UCC’s move to limit Internet use will backfire 

What you need to know:

  • We only have to look at the different ways in which the laws of the land have been implemented to come to the conclusion that pro-regime communicators and sentiments will be least affected.

As far as ghosts of Uganda’s past go, the crafting of strategies to suppress freedoms seem to continuously rear their ugly heads every so often. This has been heightened by social media, whose growth and popularity has proven difficult to contain by the powers that be.
 
To attempt to regulate, something Uganda Communications Commission (UCC) seems to stretch to mean censoring, different laws and policies that have been put in place have failed to have the desired result.  

Some strategies have been abandoned while others reset to still limit free expression in the country. The battle has for a while been even more targeted at social media and Internet users.

A new policy directive recently issued by UCC states that all those who use social media must attain authorisation. Not to break from the usual fashion of vague, overly extended, and thus highly ineffective policies, this new directive is set to encompass everyone with access to the Internet with the purpose to share any online information. 
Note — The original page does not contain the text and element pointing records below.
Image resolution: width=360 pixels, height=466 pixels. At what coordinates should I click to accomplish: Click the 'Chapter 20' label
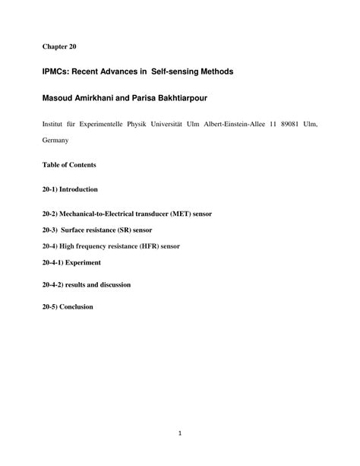coord(59,46)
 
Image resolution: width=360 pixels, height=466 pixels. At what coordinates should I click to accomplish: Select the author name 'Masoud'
coord(60,98)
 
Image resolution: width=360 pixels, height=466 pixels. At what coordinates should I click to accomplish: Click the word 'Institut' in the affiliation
coord(55,123)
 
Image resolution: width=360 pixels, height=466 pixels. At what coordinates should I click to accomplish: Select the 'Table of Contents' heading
coord(69,165)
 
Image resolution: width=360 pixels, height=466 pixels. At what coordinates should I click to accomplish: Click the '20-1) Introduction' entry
coord(71,189)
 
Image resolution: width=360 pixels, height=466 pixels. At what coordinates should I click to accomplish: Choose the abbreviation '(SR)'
coord(128,230)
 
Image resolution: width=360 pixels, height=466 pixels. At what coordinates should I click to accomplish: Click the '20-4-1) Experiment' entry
coord(72,262)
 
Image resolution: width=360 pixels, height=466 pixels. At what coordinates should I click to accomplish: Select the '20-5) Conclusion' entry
coord(68,307)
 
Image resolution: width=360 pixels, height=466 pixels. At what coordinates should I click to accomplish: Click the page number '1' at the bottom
coord(179,436)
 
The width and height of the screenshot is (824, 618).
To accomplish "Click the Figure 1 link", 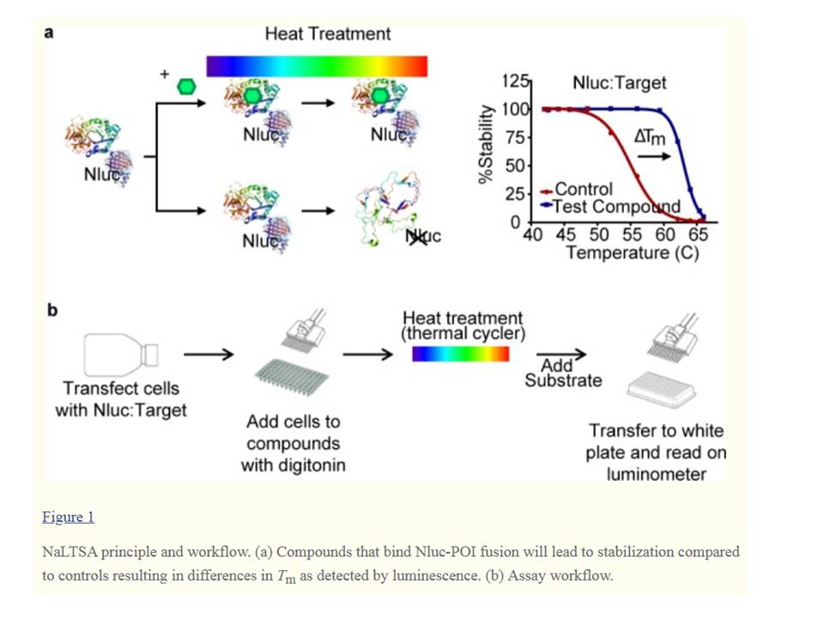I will coord(68,517).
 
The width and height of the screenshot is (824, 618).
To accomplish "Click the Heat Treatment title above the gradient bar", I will coord(327,34).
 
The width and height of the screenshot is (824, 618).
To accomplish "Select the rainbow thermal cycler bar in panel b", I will coord(460,354).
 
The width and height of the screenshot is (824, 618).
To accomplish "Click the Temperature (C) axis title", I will coord(632,253).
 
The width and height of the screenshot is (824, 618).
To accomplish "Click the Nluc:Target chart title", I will coord(619,83).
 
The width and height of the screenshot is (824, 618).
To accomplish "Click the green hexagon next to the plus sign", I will coord(186,88).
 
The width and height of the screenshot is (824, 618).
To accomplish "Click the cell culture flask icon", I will coord(120,353).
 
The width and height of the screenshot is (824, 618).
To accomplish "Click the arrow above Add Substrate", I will coord(562,354).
The questions of who determines what the public is, whose standards are used for determining misinformation, and whether UCC as a regulator has taken this gatekeeping role a little too far, have been asked, but no answer is provided.
 
To understand the systemic pattern that has been introduced as the Public Management Act, the Social Media Tax, the attempt to regulate artistes, and all the other largely flawed efforts to infringe on our ability to be seen and heard, I suggest a broader discussion around this.

Question is, whose interest does the enacting of directives such as these, serve?UCC’s track record is anything, but unbiased. It is seen as acting on behalf of the public good. Coming in the middle of scientific campaigns and elections, these new proposals seek to make it harder for people, especially those who communicate online,  to express themselves freely. There is no doubt as to who will be most affected by these recent moves and why. 

We only have to look at the different ways in which the laws of the land have been implemented to come to the conclusion that pro-regime communicators and sentiments will be least affected. The second question is, what is this expression that is evidently feared? Reader, your guess is as good as mine. 

Imagining that we are having this conversation in a society that appreciates the need for free expression, the role of the government should be to protect the rights of citizens.  This rights would, therefore, presuppose that how one exercises the them is left undefined. Yet clearly, this is far from reality. As such, restrictions to the fundamental rights and freedoms can only stand if they pass the test recognised by Article 43 of the Constitution.

This precedence as set by courts is that those who purpose to enact laws that restrict the rights and freedoms guaranteed under Chapter Four of the Constitution must prove the justification and acceptance of such a law in a free and democratic society. As UCC will once again come to learn, these directives do not pass any of these tests.